Top of Input
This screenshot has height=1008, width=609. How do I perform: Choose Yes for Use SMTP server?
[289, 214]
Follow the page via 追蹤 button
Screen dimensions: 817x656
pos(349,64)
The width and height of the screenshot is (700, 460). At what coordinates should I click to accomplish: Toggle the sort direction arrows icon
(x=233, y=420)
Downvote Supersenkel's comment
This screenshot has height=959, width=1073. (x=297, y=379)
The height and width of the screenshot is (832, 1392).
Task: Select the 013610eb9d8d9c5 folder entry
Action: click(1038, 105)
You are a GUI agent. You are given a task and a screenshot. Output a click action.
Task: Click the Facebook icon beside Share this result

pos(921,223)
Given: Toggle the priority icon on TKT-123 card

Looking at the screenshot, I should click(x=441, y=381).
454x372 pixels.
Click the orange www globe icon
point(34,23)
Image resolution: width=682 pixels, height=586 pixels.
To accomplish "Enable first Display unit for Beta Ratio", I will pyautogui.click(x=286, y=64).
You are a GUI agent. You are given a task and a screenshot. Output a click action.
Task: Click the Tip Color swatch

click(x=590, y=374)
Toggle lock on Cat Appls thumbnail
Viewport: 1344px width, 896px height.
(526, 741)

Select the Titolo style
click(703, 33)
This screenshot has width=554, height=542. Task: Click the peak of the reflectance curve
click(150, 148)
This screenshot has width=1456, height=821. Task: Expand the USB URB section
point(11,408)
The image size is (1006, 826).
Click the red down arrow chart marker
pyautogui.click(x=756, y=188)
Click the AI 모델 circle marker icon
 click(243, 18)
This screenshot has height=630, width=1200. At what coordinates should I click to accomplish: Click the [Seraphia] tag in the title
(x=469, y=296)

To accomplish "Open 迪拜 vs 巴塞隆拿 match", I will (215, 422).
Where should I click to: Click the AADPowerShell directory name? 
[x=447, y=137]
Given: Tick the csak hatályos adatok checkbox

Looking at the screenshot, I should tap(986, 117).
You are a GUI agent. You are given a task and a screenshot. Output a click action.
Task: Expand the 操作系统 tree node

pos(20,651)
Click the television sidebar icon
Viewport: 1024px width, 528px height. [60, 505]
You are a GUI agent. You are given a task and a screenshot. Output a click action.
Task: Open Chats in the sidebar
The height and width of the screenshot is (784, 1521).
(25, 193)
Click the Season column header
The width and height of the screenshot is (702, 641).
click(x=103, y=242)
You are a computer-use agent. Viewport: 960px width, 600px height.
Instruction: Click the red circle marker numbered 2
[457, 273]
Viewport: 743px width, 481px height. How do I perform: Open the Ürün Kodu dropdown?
Bottom of Input
What is wanted is an exact copy of the data.

This screenshot has height=1008, width=609. How do I perform: Choose Yes for Use SMTP server?
[289, 214]
Follow the page via 追蹤 button
Screen dimensions: 817x656
pos(349,64)
The width and height of the screenshot is (700, 460). At what coordinates should I click to accomplish: Toggle the sort direction arrows icon
(x=233, y=420)
Downvote Supersenkel's comment
This screenshot has height=959, width=1073. (x=297, y=379)
The height and width of the screenshot is (832, 1392).
Task: Select the 013610eb9d8d9c5 folder entry
Action: click(1038, 105)
You are a GUI agent. You are given a task and a screenshot. Output a click action.
Task: Click the Facebook icon beside Share this result

pos(921,223)
Given: Toggle the priority icon on TKT-123 card

Looking at the screenshot, I should click(x=441, y=381).
454x372 pixels.
Click the orange www globe icon
point(34,23)
Image resolution: width=682 pixels, height=586 pixels.
To accomplish "Enable first Display unit for Beta Ratio", I will pyautogui.click(x=286, y=64).
You are a GUI agent. You are given a task and a screenshot. Output a click action.
Task: Click the Tip Color swatch

click(x=590, y=374)
Toggle lock on Cat Appls thumbnail
Viewport: 1344px width, 896px height.
(526, 741)

Select the Titolo style
click(703, 33)
This screenshot has width=554, height=542. Task: Click the peak of the reflectance curve
click(150, 148)
This screenshot has width=1456, height=821. Task: Expand the USB URB section
point(11,408)
The image size is (1006, 826).
Click the red down arrow chart marker
pyautogui.click(x=756, y=188)
Click the AI 모델 circle marker icon
 click(243, 18)
This screenshot has height=630, width=1200. At what coordinates should I click to accomplish: Click the [Seraphia] tag in the title
(x=469, y=296)

To accomplish "Open 迪拜 vs 巴塞隆拿 match", I will (215, 422).
Where should I click to: Click the AADPowerShell directory name? 
[x=447, y=137]
Given: Tick the csak hatályos adatok checkbox

Looking at the screenshot, I should tap(986, 117).
You are a GUI agent. You are given a task and a screenshot. Output a click action.
Task: Expand the 操作系统 tree node

pos(20,651)
Click the television sidebar icon
Viewport: 1024px width, 528px height. [60, 505]
You are a GUI agent. You are given a task and a screenshot. Output a click action.
Task: Open Chats in the sidebar
The height and width of the screenshot is (784, 1521).
(25, 193)
Click the Season column header
The width and height of the screenshot is (702, 641).
click(x=103, y=242)
You are a computer-use agent. Viewport: 960px width, 600px height.
Instruction: Click the red circle marker numbered 2
[457, 273]
Viewport: 743px width, 481px height. How do I perform: Open the Ürün Kodu dropdown?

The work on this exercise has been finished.